Pioneer DJ has also bestowed other improvements upon the DJM-A9. These include even more effects controls, but also basic usability improvements like a center-lock position on the Sound Color FX controls, as well as the simple addition of more space around the EQ knobs so your fingers are less likely to bump levels you’re not trying to adjust.
So how is it, hands-on? I’ll start by saying that testing a mixer like the DJM-A9 to its absolute fullest within the limited time typically provided to a reviewer is a near impossibility, but I did what I could, and I can very easily cut right to the chase: It’s extremely difficult to find fault with the DJM-A9. Pioneer DJ has been at this game for a long time, and dare I say, its engineers knows how to make a mixer targeted to the high end of the market, and they do it well.
Honestly, it seems gratuitous, perhaps even insulting, to try and grade the way that the DJM-A9 feels. All the controls are exceptional, responsive, and solid under the fingers — just as you might expect of any product made by this brand.
One thing worth mentioning is that, while Bluetooth connectivity is a massive plus and something many a DJ will avail themselves of, it does raise the issue of contending with a bit of signal latency — which, while not extreme, is nevertheless present. Depending on how you’re using or controlling the source itself (e.g., your smartphone), that may or may not be a big deal, and certainly Pioneer DJ can’t really circumvent the laws of physics here; it comes with the Bluetooth territory.

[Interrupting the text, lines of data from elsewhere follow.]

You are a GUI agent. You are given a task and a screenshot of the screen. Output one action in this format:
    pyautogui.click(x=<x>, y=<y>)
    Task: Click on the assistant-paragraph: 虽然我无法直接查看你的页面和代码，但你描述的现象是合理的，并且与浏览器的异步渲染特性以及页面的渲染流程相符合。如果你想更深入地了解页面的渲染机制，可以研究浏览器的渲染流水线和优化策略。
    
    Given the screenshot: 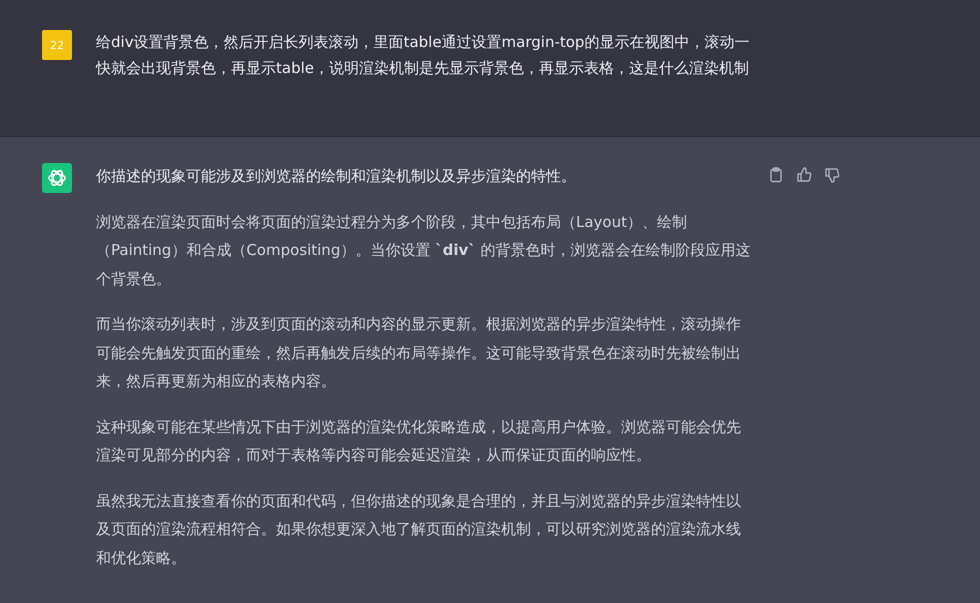 What is the action you would take?
    pyautogui.click(x=419, y=529)
    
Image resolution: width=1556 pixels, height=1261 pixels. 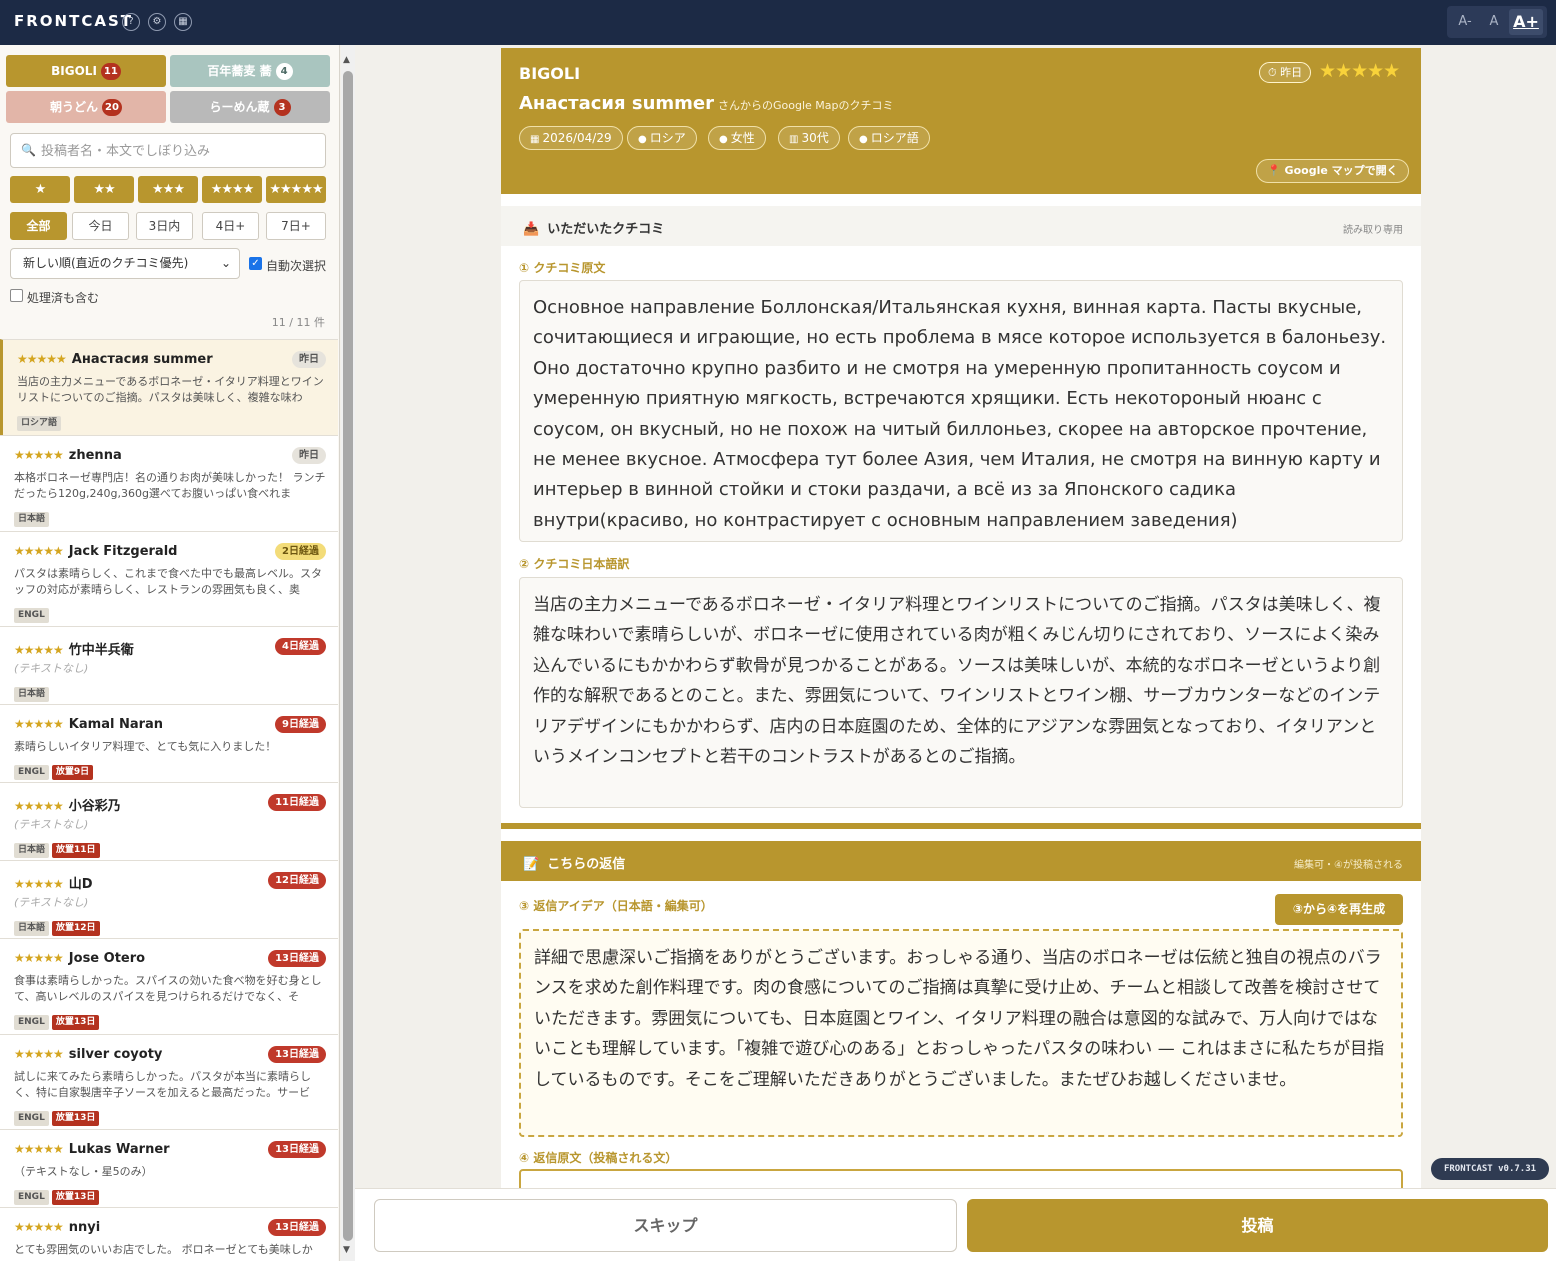 I want to click on font-larger-button: A+, so click(x=1526, y=22).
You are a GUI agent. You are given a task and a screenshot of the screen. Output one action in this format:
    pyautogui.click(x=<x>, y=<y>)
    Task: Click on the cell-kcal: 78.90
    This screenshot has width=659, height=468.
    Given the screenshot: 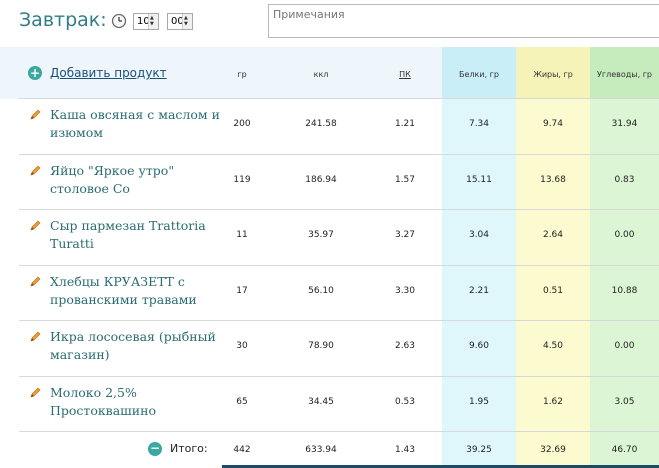 What is the action you would take?
    pyautogui.click(x=321, y=346)
    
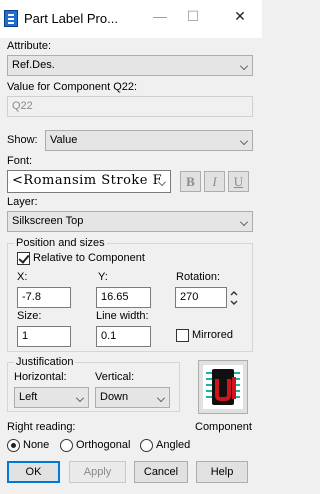  I want to click on layer-value: Silkscreen Top, so click(48, 221).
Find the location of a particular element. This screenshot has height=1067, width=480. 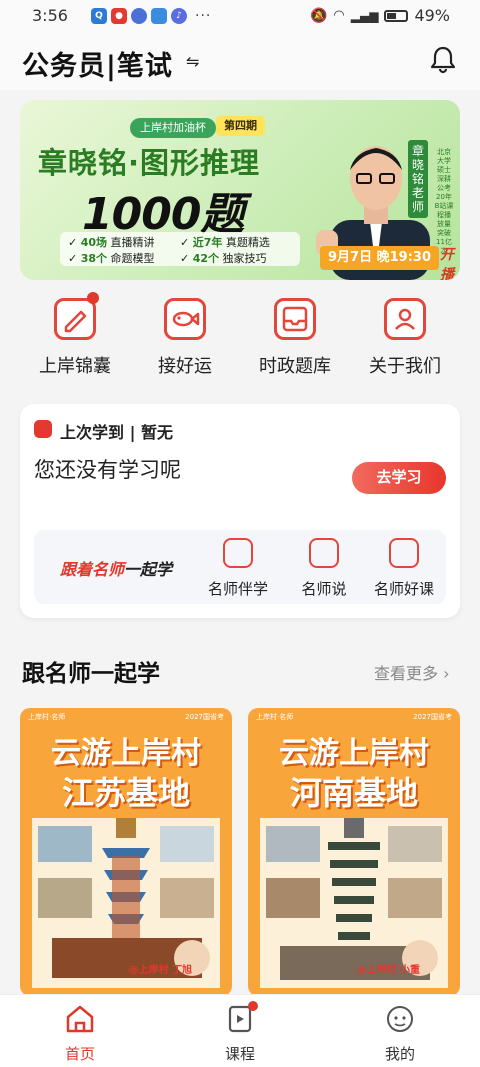

teacher-course-item: 名师好课 is located at coordinates (404, 568).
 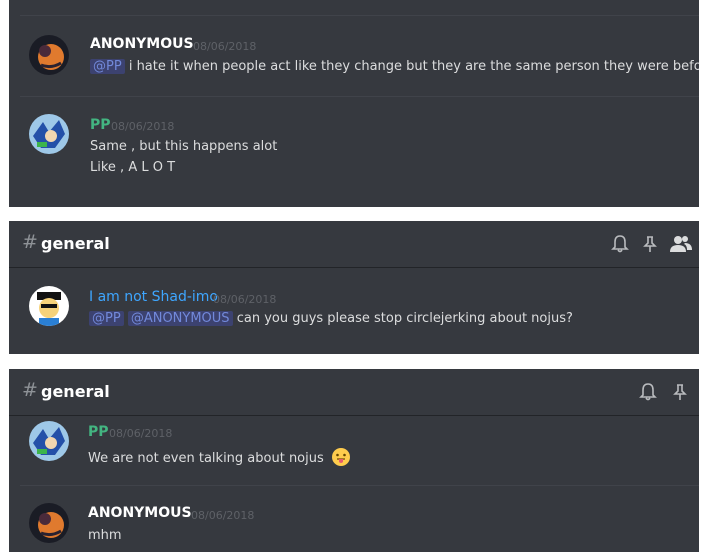 I want to click on message-text: We are not even talking about nojus, so click(x=206, y=458).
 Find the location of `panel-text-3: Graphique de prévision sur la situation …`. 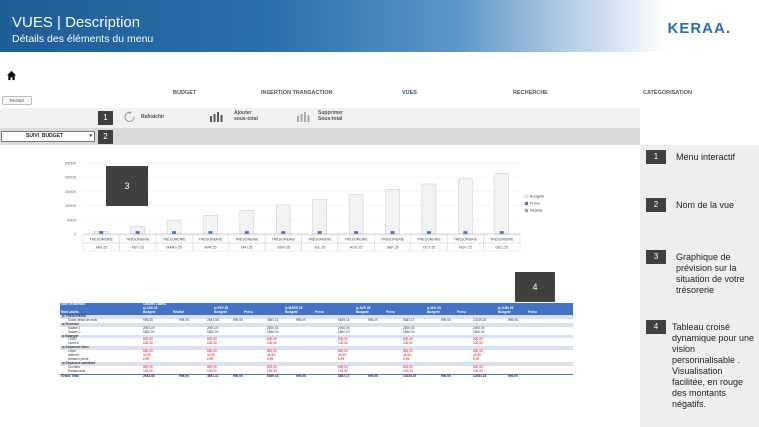

panel-text-3: Graphique de prévision sur la situation … is located at coordinates (710, 274).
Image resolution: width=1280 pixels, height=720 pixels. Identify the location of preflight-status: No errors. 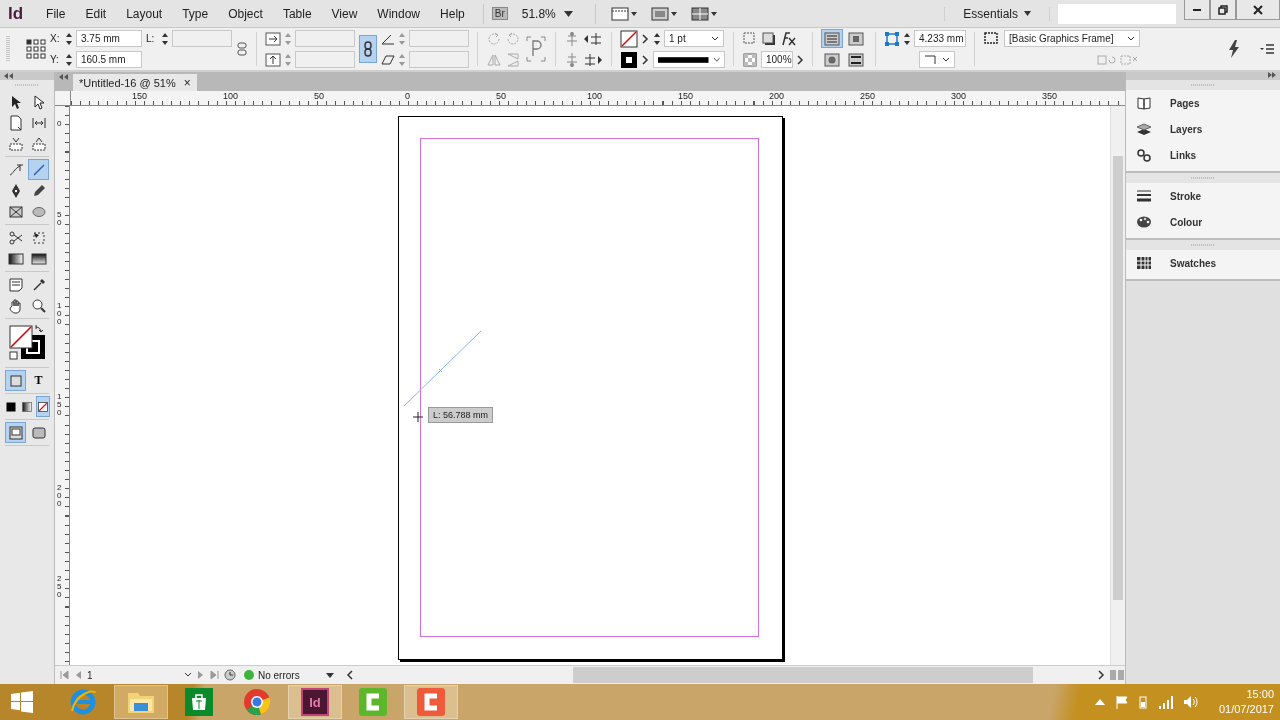
(296, 675).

In any case, the DJM-A9 is clearly a solidly built, great-sounding piece of kit that uses some of the best components available, all packaged in an extremely robust tank-like cabinet. It’s big — over 18-inches deep, over 16-inches wide, and standing just over 4-inches tall. But part of my sense of its bigness comes from its sheer weight: nearly 23 pounds. That said, the several dozen knobs, buttons, connectors, sliders, and faders that make the top panel look like the inside of a Boeing cockpit, plus almost 40 connectors on the back panel, and all the circuits to make this thing work, aren’t going to add up to something you can pick up with one hand.
Beyond the weight, of course, is the cost: $2,699. But we’ve already established that the DJM-A9 isn’t for amateurs, and it’s probably not even the ideal choice for the majority of mobile DJs (although its features would surely appeal to them all). But for the type of customer that Pioneer DJ is catering to with the new DJM-A9, I dare say that they’ve hit a home run. It’s one of the best mixers I’ve ever laid hands on, and that’s likely to remain true… at least until Pioneer DJ devises its successor in a few more years.